_Aim of the exercise_
What you return must match the records character for character.

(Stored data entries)
####################

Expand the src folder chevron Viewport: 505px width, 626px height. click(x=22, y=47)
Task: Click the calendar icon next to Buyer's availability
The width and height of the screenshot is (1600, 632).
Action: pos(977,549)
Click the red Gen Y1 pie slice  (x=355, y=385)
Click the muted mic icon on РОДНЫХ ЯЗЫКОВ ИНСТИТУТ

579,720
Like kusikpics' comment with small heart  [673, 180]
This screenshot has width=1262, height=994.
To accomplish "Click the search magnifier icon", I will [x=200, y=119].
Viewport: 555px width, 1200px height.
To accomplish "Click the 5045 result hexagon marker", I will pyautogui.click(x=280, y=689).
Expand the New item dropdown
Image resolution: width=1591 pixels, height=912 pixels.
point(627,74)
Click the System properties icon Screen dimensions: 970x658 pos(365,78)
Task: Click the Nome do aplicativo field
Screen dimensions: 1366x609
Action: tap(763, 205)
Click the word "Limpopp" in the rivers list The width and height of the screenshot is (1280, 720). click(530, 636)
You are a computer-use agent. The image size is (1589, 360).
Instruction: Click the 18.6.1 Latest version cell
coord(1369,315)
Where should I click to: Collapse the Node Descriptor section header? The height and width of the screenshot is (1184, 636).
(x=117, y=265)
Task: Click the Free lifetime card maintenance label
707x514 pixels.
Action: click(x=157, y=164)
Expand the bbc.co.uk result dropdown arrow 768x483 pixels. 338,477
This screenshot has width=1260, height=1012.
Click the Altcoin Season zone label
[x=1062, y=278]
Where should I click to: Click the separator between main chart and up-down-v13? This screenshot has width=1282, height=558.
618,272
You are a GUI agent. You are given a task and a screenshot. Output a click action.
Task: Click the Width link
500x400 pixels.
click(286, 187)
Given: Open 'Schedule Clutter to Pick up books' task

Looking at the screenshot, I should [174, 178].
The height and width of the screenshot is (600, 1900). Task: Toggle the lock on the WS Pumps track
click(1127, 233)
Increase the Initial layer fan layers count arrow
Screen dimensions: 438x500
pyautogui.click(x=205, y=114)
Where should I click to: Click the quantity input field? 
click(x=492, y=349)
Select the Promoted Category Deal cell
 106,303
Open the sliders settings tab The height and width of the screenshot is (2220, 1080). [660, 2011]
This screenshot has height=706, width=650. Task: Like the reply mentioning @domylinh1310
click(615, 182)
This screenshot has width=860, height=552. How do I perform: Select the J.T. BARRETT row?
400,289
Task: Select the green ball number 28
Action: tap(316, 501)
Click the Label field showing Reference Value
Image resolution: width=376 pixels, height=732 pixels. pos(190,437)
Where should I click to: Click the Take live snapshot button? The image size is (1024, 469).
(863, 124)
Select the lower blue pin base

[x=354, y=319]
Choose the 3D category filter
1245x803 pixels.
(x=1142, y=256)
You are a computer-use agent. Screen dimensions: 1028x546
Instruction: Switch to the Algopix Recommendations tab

####################

_Result for this exercise_
Expand the src folder chevron Viewport: 505px width, 626px height. click(x=22, y=47)
Task: Click the calendar icon next to Buyer's availability
The width and height of the screenshot is (1600, 632).
Action: pos(977,549)
Click the red Gen Y1 pie slice  (x=355, y=385)
Click the muted mic icon on РОДНЫХ ЯЗЫКОВ ИНСТИТУТ

579,720
Like kusikpics' comment with small heart  [673, 180]
This screenshot has width=1262, height=994.
To accomplish "Click the search magnifier icon", I will [x=200, y=119].
Viewport: 555px width, 1200px height.
To accomplish "Click the 5045 result hexagon marker", I will pyautogui.click(x=280, y=689).
Expand the New item dropdown
Image resolution: width=1591 pixels, height=912 pixels.
point(627,74)
Click the System properties icon Screen dimensions: 970x658 pos(365,78)
Task: Click the Nome do aplicativo field
Screen dimensions: 1366x609
Action: tap(763, 205)
Click the word "Limpopp" in the rivers list The width and height of the screenshot is (1280, 720). click(530, 636)
You are a computer-use agent. The image size is (1589, 360).
Instruction: Click the 18.6.1 Latest version cell
coord(1369,315)
Where should I click to: Collapse the Node Descriptor section header? The height and width of the screenshot is (1184, 636).
(x=117, y=265)
Task: Click the Free lifetime card maintenance label
707x514 pixels.
Action: click(x=157, y=164)
Expand the bbc.co.uk result dropdown arrow 768x483 pixels. 338,477
This screenshot has width=1260, height=1012.
Click the Altcoin Season zone label
[x=1062, y=278]
Where should I click to: Click the separator between main chart and up-down-v13? This screenshot has width=1282, height=558.
618,272
You are a GUI agent. You are given a task and a screenshot. Output a click action.
Task: Click the Width link
500x400 pixels.
click(286, 187)
Given: Open 'Schedule Clutter to Pick up books' task

Looking at the screenshot, I should [174, 178].
The height and width of the screenshot is (600, 1900). Task: Toggle the lock on the WS Pumps track
click(1127, 233)
Increase the Initial layer fan layers count arrow
Screen dimensions: 438x500
pyautogui.click(x=205, y=114)
Where should I click to: Click the quantity input field? 
click(x=492, y=349)
Select the Promoted Category Deal cell
 106,303
Open the sliders settings tab The height and width of the screenshot is (2220, 1080). [660, 2011]
This screenshot has height=706, width=650. Task: Like the reply mentioning @domylinh1310
click(615, 182)
This screenshot has width=860, height=552. How do I perform: Select the J.T. BARRETT row?
400,289
Task: Select the green ball number 28
Action: tap(316, 501)
Click the Label field showing Reference Value
Image resolution: width=376 pixels, height=732 pixels. pos(190,437)
Where should I click to: Click the Take live snapshot button? The image size is (1024, 469).
(863, 124)
Select the lower blue pin base

[x=354, y=319]
Choose the 3D category filter
1245x803 pixels.
(x=1142, y=256)
You are a computer-use agent. Screen dimensions: 1028x546
Instruction: Switch to the Algopix Recommendations tab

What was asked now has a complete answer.